There is an exhibition in town of Schieles work and includes old family photos. To be frank, there is not much of his work on display and the exhibition is mainly about his family history and his relationship with the town. However, the building in which the collection is housed is a wonderful building - a wonderful space to display art and there were other artists featured her also - so it was a pleasant experience wandering through the many rooms and floors of art work.
Schiele got kicked out of town by the town officials as they didn't like his lifestyle or that fact that he had convinced some of the young girls of the town to pose for nude paintings. He died at the age of 28 from the Spanish Flu, as did his wife who was pregnant at the time.

(above photo - Liz with David from Laibon Restaurant on the riverside. Website www.laibon.cz)
Jorge recommended a couple of restaurants to us, down by the river, side by side. One a vegetarian place called Laibon run by the friendliest guy you could ever meet, David. He has a knack of making every customer feel special. We can recommend the food, the service, the prices and the view - right on the banks of the river with the castle and tower on the opposite bank.
We tended to eat mainly either here or next door at U dwau Maryí (At the two Marys') - again for reasons of views, quality of food, cheap beers and good service from friendly staff. Here is traditional Bohemian food - meats, potatoes, dumplings - but with other things thrown in like millet, other grains and salads. We can heartily recommend both these restaurants.
Website of at the two Mary's is http://www.2marie.cz/

(photo above - a shot from across the river looking back at the two restaurants we mainly ate at. Laibon on the left with the "Bernard" umbrellas and At the 2 Marys to the right - both have indoor seating as well as their terraces by the river - note that there are no fences or hand rails between diners and the water. If it was in New Zealand OSH would have a field day - there would be hi-viz vests and harnesses for everyone.)
Things to see here in Cesky Krumlov? We had a nice walk from the house up the hill to the castle gardens which are well kept by a team of gardeners. There are formal gardens with neatly clipped hedges, lawns and flower beds along with an impressive fountain. In the middle of the gardens is a revolving theatre....with a difference. Usually it's the stage that revolves to reveal different scenes for the play. Here though its the seats where the audience sit which are on a turn table. The seating moves around to point the audience at different parts of the garden and different scenes. The plays put on here are usually ones set outside like Robin Hood or The Hounds of Baskerville.

(photo above - the revolving theatre in the castle gardens)
From the gardens its all down hill. The leg work has already been done, you're on top of the world, so enjoy the views. There 's a passage way that links the cloisters down below by the river, with the castle and continues on up to the gardens. This was so that the nuns could go unhindered all he way to the gardens. But this passageway is not open to the public, so follow the paths that wind down from the gardens toward the castle.
We stopped off in a small courtyard just outside the castle which offered great views over the town below. It was a hot day and we had become quite thirsty by now after all the walking so we were delighted to find that a small cafe in this courtyard sells cold beers at the ridiculously small price of 20 Koruna (or Crowns) for a third of a litre or 30 Koruna for a half a litre. That's the cheapest beer around here.
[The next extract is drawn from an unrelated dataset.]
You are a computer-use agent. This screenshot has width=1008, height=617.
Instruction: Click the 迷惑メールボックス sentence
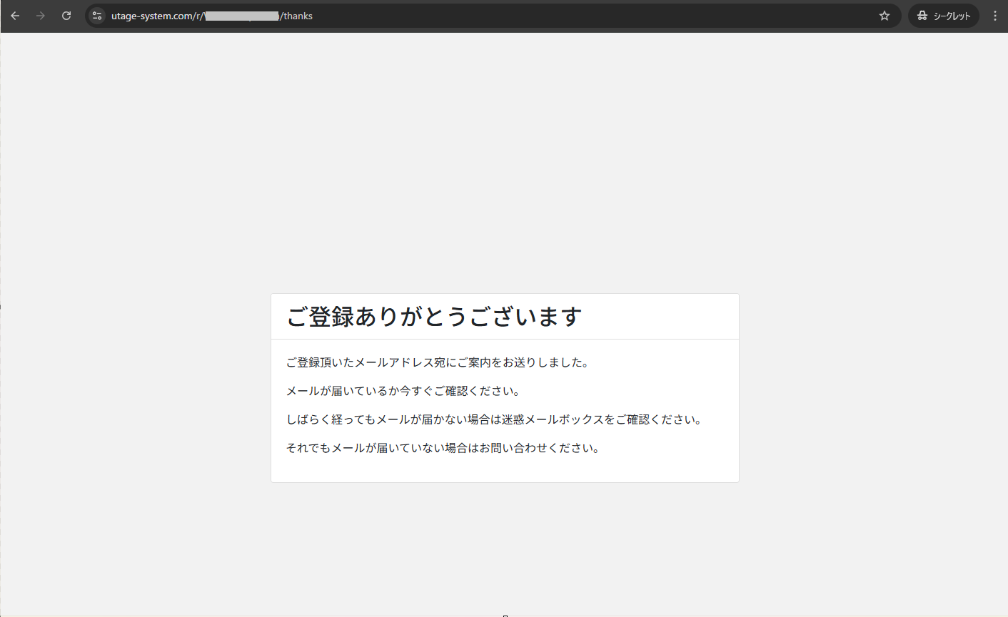pos(494,419)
(photo above - Lizzie holding her now empty beer glass in the courtyard of the cafe on top of castle hill - the cheapest beer we found in town)
You can walk into the castle courtyards free of charge, but it costs to go inside the various rooms or into the baroque theatre here.
By tradition, there have always been bears kept at the castle in the moat....they are still here. Not something that I agree with but other tourists seem to enjoy the fact that there are bears here. One part of the castle I thought was worth a look at was the old forge. Here demonstrations of metal working are held and the audience gets to participate by helping to hammer out some hot metal. Protective aprons are provided. You can buy wrought iron work from the forge shop.

(photo above - demonstrations of metalworking in the castle forge)
There are museums and galleries to check out in Cesky Krumlov. We didn't do them all - we were more interested in trying to get a feel for the place than to do everything touristy. But we had a look at the "house of photography"- which featured photos by Jan Saudek which we both enjoyed. We had tried to see the Museum Fotoatelier Seidel which features original photographic equipment used in the early days of photography, plus a collection of old photos of Cesky Krumlov. Unfortunately we chose to visit during the staffs lunch break so it was closed.
Another day we had a walk to see the old synagogue which has a display about the Jewish citizens who built the Synagogue and how the Jews were treat during the war.
From here we visited the Egon Schiele studeo that he used for several months in 1911 before being evicted by the towns officials. It's currently housing an artist in residence.

(photo above - Egon Schiele house )
From here a nice walk in a shaded park, following the meandering river we strolled through Mestsky Park and had a seat on a bench and watched the rafts and kayaks float by. Some enterprising person has a boat moored mid stream selling cold drinks and icecream. Where there's a market there's an entrepreneur.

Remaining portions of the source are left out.